OREANDA-NEWS. The Asian Development Bank (ADB) has approved a $400 million loan to help the Government of the Philippines further expand its flagship conditional cash transfer (CCT) program, which provides regular health and education grants to millions of the country’s poorest households.

“The support, which builds on ADB’s initial loan to the project of the same amount, will help the government support more families, now also including high school students,” said Karin Schelzig, Senior Social Sector Specialist in ADB’s Southeast Asia Department. “This is important, as impact evaluation shows that the CCTs are keeping vulnerable young people at school, opening the door to a better future.”

The CCT program, known locally as Pantawid Pamilyang Pilipino, provides grants to poor families if they send their children to school, visit health centers and attend family development sessions. CCTs are an investment in human development that pays off when healthier and better educated young people grow up to get better jobs and break out of the poverty trap.

ADB approved the initial loan in 2010 to strengthen the program’s poverty targeting system, finance a share of the cash grants to 637,000 households in selected areas, build capacity among program staff, and support monitoring and impact evaluation. The fresh assistance will finance a share of the grants to all participating households nationwide. Since the program’s inception, the number of CCT partner beneficiaries increased from 340,000 to more than 4.4 million at the end of 2015—making it the fourth-largest CCT after programs in India, Brazil and Mexico.

The program has expanded rapidly since it began in 2008 and has evolved over time based on lessons and experience. Examples of evidence-based program adjustments include first increasing the grant amount for older children and expanding the eligibility cut-off from 14 years of age to 18 to raise the rates of high school graduation of children from poor families.

More than 93% of the participating households regularly meet the conditions for receiving the grants, well in excess of the 80% target. Performance targets for women’s participation, school enrolment rates, and other key indicators have also been exceeded, and rigorous impact studies have found no evidence that receiving the grants discourages adults from seeking paid work. Participation in the program is based on an objective and transparent poverty targeting system known as the Listahanan.

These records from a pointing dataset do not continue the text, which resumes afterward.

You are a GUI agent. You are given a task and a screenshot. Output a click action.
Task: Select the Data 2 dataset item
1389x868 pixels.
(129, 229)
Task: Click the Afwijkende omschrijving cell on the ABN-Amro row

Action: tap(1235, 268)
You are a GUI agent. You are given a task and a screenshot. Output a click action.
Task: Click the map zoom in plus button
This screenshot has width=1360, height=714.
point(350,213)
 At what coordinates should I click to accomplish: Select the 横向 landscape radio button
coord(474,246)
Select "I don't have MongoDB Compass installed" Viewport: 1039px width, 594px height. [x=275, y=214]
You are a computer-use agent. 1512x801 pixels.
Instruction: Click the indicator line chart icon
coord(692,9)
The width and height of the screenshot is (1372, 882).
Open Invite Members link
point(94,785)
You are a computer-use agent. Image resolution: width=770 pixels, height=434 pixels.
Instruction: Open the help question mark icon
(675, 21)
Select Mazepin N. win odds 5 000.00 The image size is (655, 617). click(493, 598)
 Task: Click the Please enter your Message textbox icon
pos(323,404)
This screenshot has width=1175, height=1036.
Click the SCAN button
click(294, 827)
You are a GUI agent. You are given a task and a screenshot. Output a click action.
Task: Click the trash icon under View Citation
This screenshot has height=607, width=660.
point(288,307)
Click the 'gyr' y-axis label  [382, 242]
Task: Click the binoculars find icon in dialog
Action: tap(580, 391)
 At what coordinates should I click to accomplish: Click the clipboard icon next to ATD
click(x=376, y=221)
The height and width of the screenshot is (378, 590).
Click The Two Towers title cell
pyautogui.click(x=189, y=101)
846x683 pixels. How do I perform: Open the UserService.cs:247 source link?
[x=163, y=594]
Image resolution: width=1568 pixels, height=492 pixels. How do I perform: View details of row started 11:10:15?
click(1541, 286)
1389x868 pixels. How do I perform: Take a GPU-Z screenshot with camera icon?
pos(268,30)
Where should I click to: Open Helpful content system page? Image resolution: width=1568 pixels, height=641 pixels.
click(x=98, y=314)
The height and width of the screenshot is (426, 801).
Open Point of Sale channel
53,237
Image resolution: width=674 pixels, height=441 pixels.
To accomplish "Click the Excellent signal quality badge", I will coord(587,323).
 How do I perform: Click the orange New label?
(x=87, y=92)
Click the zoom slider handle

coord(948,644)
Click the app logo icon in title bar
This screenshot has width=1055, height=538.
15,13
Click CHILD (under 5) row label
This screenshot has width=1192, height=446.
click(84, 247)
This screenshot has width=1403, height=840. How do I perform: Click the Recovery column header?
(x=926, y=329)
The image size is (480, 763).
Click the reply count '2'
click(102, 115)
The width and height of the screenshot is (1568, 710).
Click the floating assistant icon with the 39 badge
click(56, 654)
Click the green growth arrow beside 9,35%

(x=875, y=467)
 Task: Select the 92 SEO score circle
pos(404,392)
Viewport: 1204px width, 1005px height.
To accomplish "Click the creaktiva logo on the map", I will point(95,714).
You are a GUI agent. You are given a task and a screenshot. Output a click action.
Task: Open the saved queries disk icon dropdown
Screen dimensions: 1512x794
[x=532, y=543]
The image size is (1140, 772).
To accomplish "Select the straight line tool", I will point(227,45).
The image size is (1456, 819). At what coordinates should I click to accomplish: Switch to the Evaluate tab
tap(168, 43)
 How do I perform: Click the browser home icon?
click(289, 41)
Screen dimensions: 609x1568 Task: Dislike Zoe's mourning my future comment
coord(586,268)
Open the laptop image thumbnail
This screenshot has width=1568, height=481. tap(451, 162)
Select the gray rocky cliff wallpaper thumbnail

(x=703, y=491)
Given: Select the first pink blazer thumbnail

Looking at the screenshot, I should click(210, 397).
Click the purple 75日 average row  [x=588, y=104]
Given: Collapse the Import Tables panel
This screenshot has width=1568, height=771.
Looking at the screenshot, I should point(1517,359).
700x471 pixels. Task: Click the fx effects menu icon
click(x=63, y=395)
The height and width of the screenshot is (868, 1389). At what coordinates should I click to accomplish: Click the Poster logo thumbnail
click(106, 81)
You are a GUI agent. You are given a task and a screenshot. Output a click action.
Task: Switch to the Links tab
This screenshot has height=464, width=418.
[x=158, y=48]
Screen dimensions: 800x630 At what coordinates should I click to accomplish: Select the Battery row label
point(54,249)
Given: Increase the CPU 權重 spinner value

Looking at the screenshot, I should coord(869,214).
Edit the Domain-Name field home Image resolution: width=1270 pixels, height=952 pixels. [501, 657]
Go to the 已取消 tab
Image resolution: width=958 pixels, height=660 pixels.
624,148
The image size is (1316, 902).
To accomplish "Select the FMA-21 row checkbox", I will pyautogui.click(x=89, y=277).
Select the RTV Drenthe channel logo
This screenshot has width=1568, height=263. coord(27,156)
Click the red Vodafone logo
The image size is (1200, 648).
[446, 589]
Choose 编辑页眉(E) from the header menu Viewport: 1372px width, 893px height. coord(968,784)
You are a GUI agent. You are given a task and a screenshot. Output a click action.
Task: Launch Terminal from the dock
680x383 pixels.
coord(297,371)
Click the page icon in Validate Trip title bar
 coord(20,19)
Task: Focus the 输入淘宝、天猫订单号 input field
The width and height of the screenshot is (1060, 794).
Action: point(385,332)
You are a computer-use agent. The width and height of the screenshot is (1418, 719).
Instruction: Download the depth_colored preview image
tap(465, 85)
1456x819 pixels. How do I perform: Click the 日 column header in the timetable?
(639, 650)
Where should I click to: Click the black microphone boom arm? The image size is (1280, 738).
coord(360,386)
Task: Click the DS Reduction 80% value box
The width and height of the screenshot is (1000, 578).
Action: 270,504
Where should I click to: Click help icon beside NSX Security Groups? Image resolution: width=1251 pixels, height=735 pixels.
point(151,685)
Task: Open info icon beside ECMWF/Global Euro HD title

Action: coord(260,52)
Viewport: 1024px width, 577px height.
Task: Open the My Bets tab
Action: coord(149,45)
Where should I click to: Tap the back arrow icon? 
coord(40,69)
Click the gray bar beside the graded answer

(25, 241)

Along with its additional financing, ADB is providing a technical assistance grant of $1 million, which will provide demand-driven policy and advisory services. It will help the Department of Social Welfare and Development strengthen program management, assess any proposed program or policy adjustments, and undertake operational spot checks on program implementation.  

ADB’s additional financing will be provided over 4 years to December 2019. The government has also sharply scaled up its support for the program, with a budget of P 62.7 billion, or about $1.3 billion, for 2016.

ADB, based in Manila, is dedicated to reducing poverty in Asia and the Pacific through inclusive economic growth, environmentally sustainable growth, and regional integration. Established in 1966, it is owned by 67 members – 48 from the region.